Au point de refaire une tentative Ă  plus de 22 heures. Il n’avait pas dĂ©crochĂ©. À mon rĂ©veil, le lendemain matin, je m’étais traitĂ©e de tous les noms en prenant conscience du ridicule de mon appel.

Mon coup de folie m’avait fait comprendre qu’il n’y avait plus d’Edward, il ne resterait qu’une parenthĂšse dans ma vie. Il m’avait mise sur le chemin pour me libĂ©rer d’un devoir de loyautĂ© envers Colin. Je me sentais aujourd’hui libĂ©rĂ©e de lui aussi. J’étais prĂȘte Ă  m’ouvrir aux autres.

– 2 –

En ouvrant les yeux ce lundi matin, je savourai l’importance de cette journĂ©e. Le soir, lorsque je me coucherais, je serais l’unique propriĂ©taire des Gens heureux lisent et boivent du cafĂ©.

AprĂšs mon retour d’Irlande, il m’avait fallu plusieurs semaines pour me dĂ©cider Ă  donner signe de vie Ă  mes parents. Je n’avais aucune envie de m’accrocher avec eux ni de subir leurs remarques sur l’état de mon existence. Lorsque je leur avais enfin tĂ©lĂ©phonĂ©, ils m’avaient proposĂ© de venir dĂźner chez eux, et j’avais dit « oui ». En arrivant dans l’appartement familial, je m’étais sentie mal Ă  l’aise, comme chaque fois que j’y pĂ©nĂ©trais. Nous n’arrivions pas Ă  communiquer normalement. Mon pĂšre Ă©tait restĂ© silencieux et ma mĂšre et moi avions tournĂ© autour du pot sans trouver un sujet de conversation. En passant Ă  table, mon pĂšre s’était enfin dĂ©cidĂ© Ă  m’adresser la parole :

– Comment vont les affaires ? avait-il ricanĂ©.

Son ton et son regard fuyant m’avaient mise sur la dĂ©fensive.

– Je redresse la barre, petit Ă  petit. J’espĂšre que les comptes passeront au vert d’ici deux mois. J’ai des idĂ©es pour dĂ©velopper.

– Ne raconte pas de sornettes, tu n’y connais rien. Nous te le disons depuis la mort de Colin, c’était lui qui faisait tourner la boutique, en plus de son travail au cabinet.

– J’apprends, papa ! Je veux y arriver, et j’y arriverai !

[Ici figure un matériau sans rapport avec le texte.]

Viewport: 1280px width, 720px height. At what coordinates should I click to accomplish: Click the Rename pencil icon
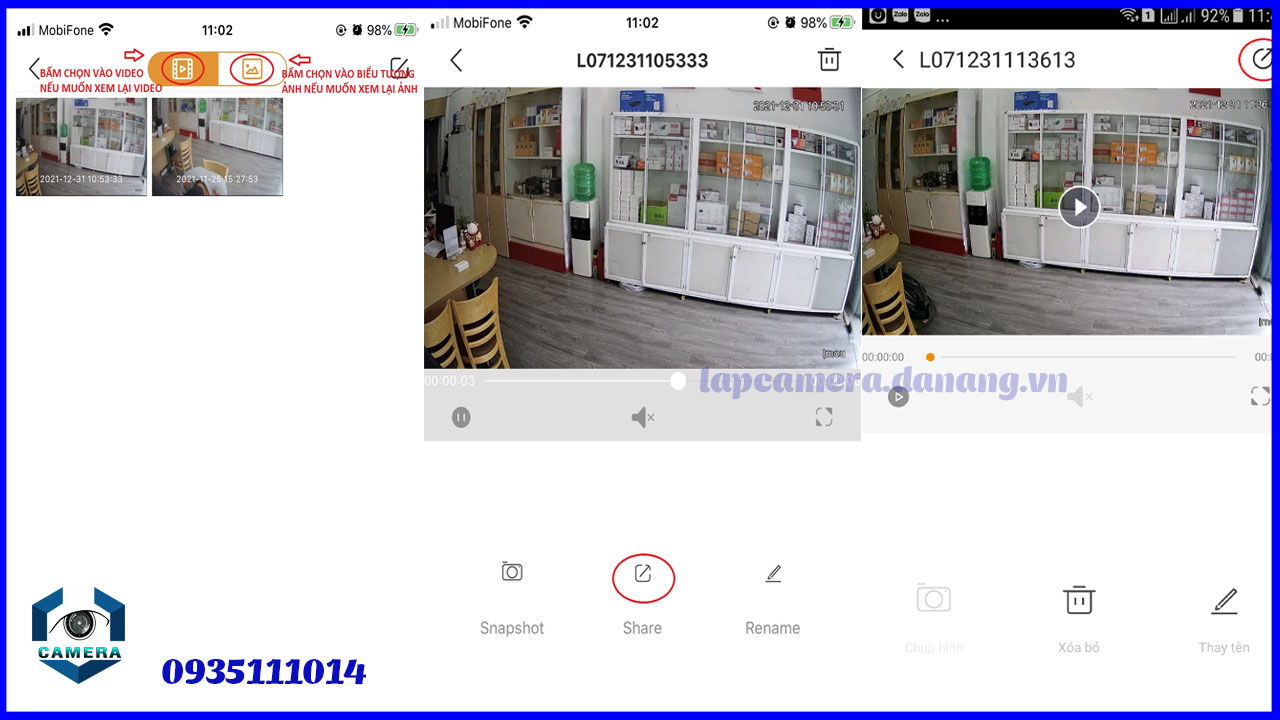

– Tu en es incapable, c’est bien pour ça que je compte prendre les choses en main.

– Je peux savoir comment ?

– Comme je doute que tu retrouves un homme capable de tout faire pour toi, je vais embaucher un gĂ©rant, solide, sĂ©rieux. Si tu veux continuer Ă  jouer les serveuses, je ne t’en empĂȘcherai pas. Ça t’occupera.

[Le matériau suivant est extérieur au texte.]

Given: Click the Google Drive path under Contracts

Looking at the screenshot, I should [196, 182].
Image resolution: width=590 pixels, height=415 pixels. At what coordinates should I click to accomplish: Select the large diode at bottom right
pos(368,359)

– Papa, je ne suis pas sĂ»re de comprendre


– Je vois à ta mine que tu comprends trùs bien, c’est fini les enfantillages !

– Tu n’as pas le droit !

Je m’étais levĂ©e brusquement, ma chaise Ă©tait tombĂ©e.

– Je suis chez moi aux Gens !

– Non, tu es chez nous !

J’avais enragĂ© Ă  l’intĂ©rieur, mais au fond je savais que mon pĂšre avait raison. C’étaient eux, les vrais propriĂ©taires des Gens : pour m’offrir une activitĂ©, ils avaient sorti le chĂ©quier, rassurĂ©s et encouragĂ©s par Colin.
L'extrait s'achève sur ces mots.